You can drive a brushless motor backwards though, but it uses power… Would you be on the road, about to slow down, and put your car in reverse? I know these machines are vastly different, and literally every single way, but that sounds like what people are implying 🤣🤣
You can get fixie hubs with threads for gears on both sides. With a tensioner, you can reverse the wheel and have two different gear ratios to choose from. From the perspective of this bike, you could use the second gear thread to hold the gear for the electric motor. That would eliminate the need for the zip-ties. I suppose a hub for disk brakes would be similar – attach the gear to the brake disk mount.
The disc hub was my first thought, too. 6 bolts, easy mounting and designed for the workload. Would probably use a machined steel gear mounted on the disc hub. Frames set up for both brakes exist, so you could have front disc, rear calipers. Front is more important anyway!

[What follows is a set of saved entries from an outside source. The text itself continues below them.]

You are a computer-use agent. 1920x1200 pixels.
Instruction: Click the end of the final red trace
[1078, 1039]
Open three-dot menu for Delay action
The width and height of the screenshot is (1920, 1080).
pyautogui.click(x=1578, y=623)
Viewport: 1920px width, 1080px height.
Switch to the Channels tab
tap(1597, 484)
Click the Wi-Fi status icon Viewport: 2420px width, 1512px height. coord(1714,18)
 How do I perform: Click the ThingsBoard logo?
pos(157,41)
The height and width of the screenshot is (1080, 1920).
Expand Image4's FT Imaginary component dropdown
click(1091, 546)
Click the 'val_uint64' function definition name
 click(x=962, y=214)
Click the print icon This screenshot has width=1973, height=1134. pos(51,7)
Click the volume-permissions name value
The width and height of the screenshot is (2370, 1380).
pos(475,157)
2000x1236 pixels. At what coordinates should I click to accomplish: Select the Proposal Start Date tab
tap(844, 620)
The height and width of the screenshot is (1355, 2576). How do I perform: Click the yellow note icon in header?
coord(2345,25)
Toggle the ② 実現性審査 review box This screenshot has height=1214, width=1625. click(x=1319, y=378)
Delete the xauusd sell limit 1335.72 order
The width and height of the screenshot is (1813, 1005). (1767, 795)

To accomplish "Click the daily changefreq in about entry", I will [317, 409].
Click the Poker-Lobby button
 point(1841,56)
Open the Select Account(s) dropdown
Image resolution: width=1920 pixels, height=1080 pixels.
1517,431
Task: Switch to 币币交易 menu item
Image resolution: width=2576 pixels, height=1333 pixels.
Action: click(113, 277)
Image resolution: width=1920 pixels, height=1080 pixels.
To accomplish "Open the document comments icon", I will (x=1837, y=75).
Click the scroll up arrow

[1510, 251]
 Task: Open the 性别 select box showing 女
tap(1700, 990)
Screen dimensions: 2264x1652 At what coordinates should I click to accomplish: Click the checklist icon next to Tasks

Wouldn’t the sprocket unscrew, because the threads are made to tighten when pulled by the chain on the right side?
That moment when your motor mount ends up twisting around the tube it’s attached to, destroying the belt, the mount and probably more.
That’s why I don’t put anything on the front forks, I don’t want to fly!
Good example of prototyping, they proved it was worth taking further. I wonder if a super capacitor and a smarter controller would let you get back some of your charge on the down slopes?
No need for a super capacitor or anything like that. The VESC will put the electric energy back into your batery just like that. I.e. the motor controller he used is plenty smart.
That is not how those batteries work in practice, their energy flow rate is not symmetrical, the super cap acts as a buffer to reduce that disadvantage.
I think that motor sticking out so much is a bit of a flaw, I think it might have been better to have it mounted over the wheel the other way round and just have a longer drive belt, with some guides/containers to keep it in line.
For the ones looking at a dirty cheap motor controller and with OpenSource firmware (WIP) and schematic for modding/hacking: https://opensourceebikefirmware.bitbucket.io/About_the_project.html
As he mentioned he is a student, I was hoping it was going to be a low-budget thing…
£160 bike
£70 motor
£110 ESC
£9 throttle
£15 battery (guess)
makes £364 plus printed parts, cheap by eBike standards, but a project that needs some investment. Hopefully he will make enough off his vids to offset that, but having (recently) been a student, that is a great deal of money.
Cracking build though, hopefully the big pulley will last out, it should last long enough to work out how to make a better replacement.